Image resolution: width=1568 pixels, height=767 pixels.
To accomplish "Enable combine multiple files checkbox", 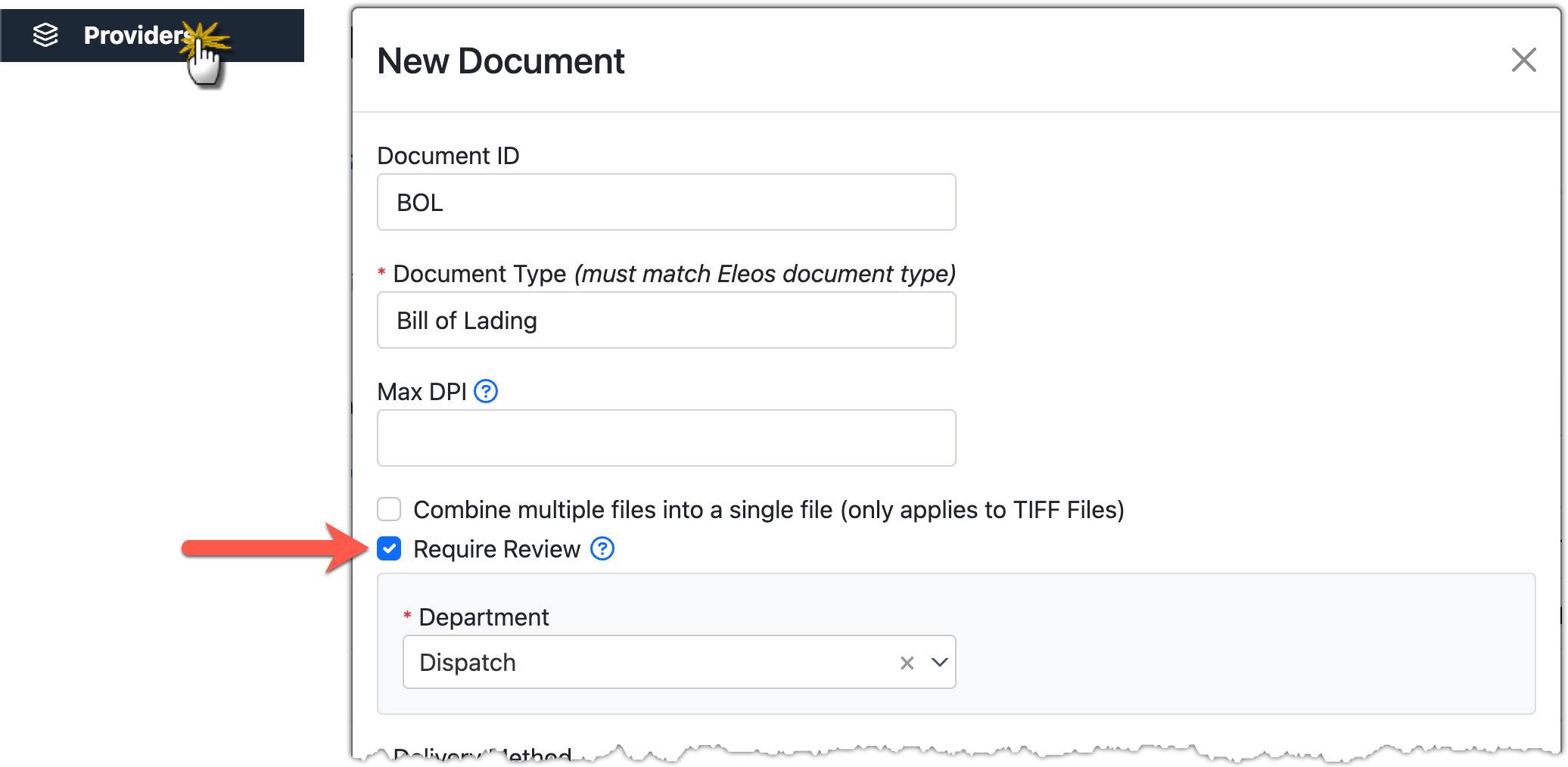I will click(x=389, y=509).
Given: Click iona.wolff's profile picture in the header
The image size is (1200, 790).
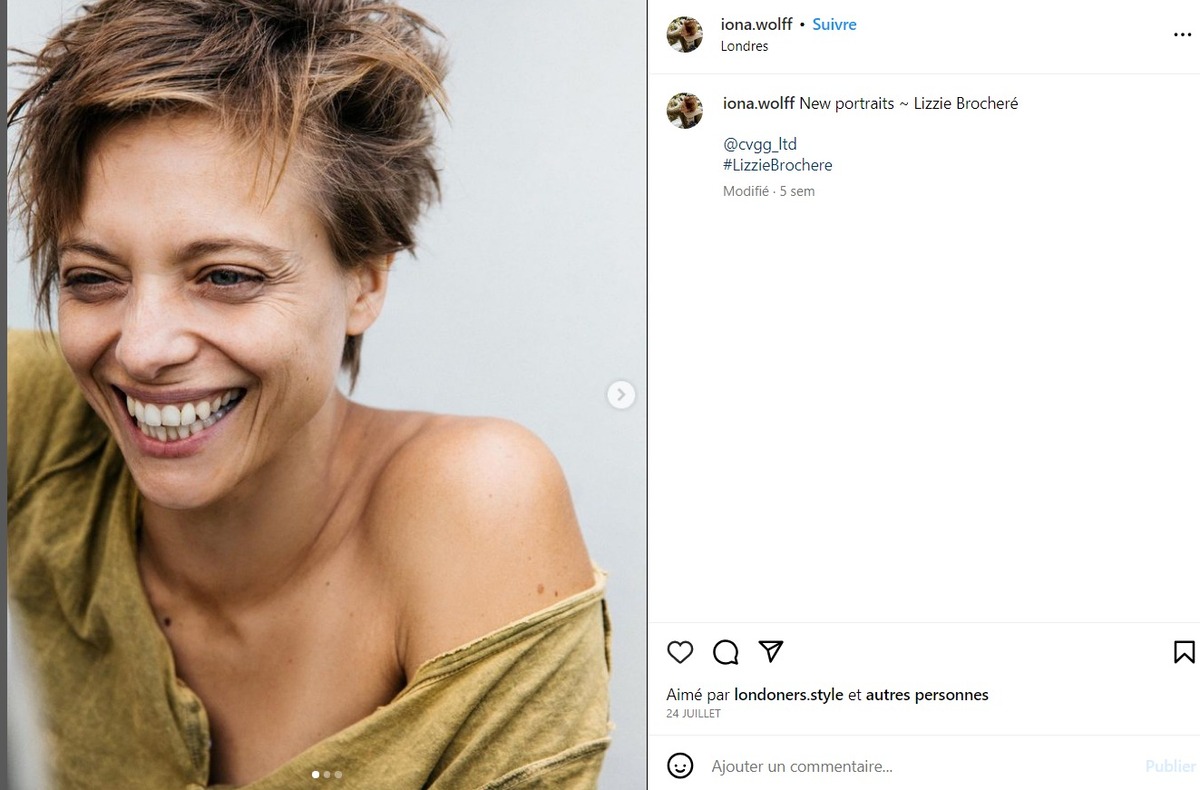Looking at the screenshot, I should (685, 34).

### Task goal:
What is needed is an exact repetition of every line from the line with "Given: Click iona.wolff's" to the end of the data above, both ends included, with no pictures.

### Written solution:
Given: Click iona.wolff's profile picture in the header
The image size is (1200, 790).
Looking at the screenshot, I should (685, 34).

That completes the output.